American science fiction author Harry Harrison wrote 58 novels. He was a popular figure in the science fiction community. He died in 2012 at the age of 87.
@@@@ (4 out of 5)
In the literature of alternate history, Nazi Germany often wins World War II. Philip K. Dick’s The Man in the High Castle, Fatherland by Robert Harris, and Jo Walton’s Farthing Trilogy (Farthing, Ha’penny, and Half a Crown, all reviewed here) are prominent examples. There are many others, of which the one I’ve read most recently is SS-GB by the British thriller writer Len Deighton.
It’s November 1941. World War II ended in Europe on February 19 when Great Britain surrendered to Nazi Germany. A puppet Prime Minister has replaced Winston Churchill, who is imprisoned in Germany. King George VI is being held in the Tower of London. Jews have been rounded up and sent “to the notorious concentration camp at Wenlock Edge.” A curfew is in effect in London. Rationing is severe throughout the occupied zone. Thousands of British soldiers are being held in POW camps or in forced labor camps on the Continent. Everywhere, there are “signs of battle damage unrepaired from the street fighting of the previous winter. Shell craters, and heaped rubble, were marked only by yellow tapes, soiled and drooping between roughly made stakes.”
At Scotland Yard, Detective Superintendent Douglas Archer reports to SS General Fritz Kellerman, “whose police powers extended over the whole country.” The Superintendent is “Archer of the Yard,” “the Sherlock Holmes of the 1940s.” He’s the country’s most famous detective because of his success in closing several high-profile murder cases. Archer and “the other half of the murder team,” Sergeant Harry Woods, are investigating a mysterious murder when they receive word that an SS Colonel is coming from Germany under express orders from Reichsfürer Heinrich Himmler to take over the case. Archer will now report to the new man, Dr. Oskar Huth. Huth lives up to the reputation of the SS for arrogance and ruthlessness. As the story advances, the murder case becomes fraught with connections to high-level intrigue. Archer, Huth, and Kellerman warily circle around each other in a high-stakes game that puts all their careers—and their lives—at risk.
Meanwhile, Resistance to the German occupation is growing. As one woman remarks to Archer, “‘In the towns it’s just bombs and murdering German soldiers. In the country districts there are bigger groups, who ambush German motorized patrols . . . ‘” But Resistance is underway at a much higher level: senior British officials in the puppet government are plotting to release the King from the Tower and spirit him off to the United States, where he can lead an eventual effort to bring the Nazis to account. Archer discovers that his seemingly straightforward murder investigation is closely related to this plot—and he becomes deeply involved in the dangerous action that follows.

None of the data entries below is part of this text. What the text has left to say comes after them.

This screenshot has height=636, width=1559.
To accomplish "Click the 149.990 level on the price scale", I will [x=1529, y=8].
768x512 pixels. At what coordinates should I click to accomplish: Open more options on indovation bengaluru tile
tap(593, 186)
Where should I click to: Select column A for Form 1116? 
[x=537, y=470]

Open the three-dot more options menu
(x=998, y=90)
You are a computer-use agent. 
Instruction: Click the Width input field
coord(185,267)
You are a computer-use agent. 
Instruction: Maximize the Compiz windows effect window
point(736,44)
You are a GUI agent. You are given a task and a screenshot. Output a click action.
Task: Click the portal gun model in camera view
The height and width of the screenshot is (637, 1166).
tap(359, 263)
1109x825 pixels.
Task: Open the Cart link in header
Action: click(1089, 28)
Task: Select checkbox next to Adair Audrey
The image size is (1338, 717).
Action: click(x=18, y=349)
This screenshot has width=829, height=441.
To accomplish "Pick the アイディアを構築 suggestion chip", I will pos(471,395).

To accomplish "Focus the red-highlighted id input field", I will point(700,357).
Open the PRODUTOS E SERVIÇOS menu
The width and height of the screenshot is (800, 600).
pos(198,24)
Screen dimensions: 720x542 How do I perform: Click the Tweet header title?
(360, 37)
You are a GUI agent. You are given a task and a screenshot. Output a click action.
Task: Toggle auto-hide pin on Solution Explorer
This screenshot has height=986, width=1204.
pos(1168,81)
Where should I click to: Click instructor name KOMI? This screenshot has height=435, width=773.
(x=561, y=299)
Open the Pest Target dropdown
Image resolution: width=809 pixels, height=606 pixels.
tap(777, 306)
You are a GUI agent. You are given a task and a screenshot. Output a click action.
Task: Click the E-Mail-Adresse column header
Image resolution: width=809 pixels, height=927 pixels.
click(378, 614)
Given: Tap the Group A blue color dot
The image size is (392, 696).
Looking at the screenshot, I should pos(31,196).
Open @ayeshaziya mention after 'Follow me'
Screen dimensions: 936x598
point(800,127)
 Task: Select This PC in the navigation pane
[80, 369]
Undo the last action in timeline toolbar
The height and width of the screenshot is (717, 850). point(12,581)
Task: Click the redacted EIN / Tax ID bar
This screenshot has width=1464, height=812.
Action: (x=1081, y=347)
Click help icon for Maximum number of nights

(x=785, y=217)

Not only did Deighton live through World War II as a teenager—he was born in 1929—he thoroughly researched this topic. SS-GB is alternate history of the first rank.
Len Deighton is often ranked with John le Carre and Ian Fleming in the pantheon of spy novelists. His most familiar books include The Ipcress File, Funeral in Berlin, and the Samson series (Berlin Game, Mexico Set, London Match, and subsequent novels). At this writing, he is 88 years old.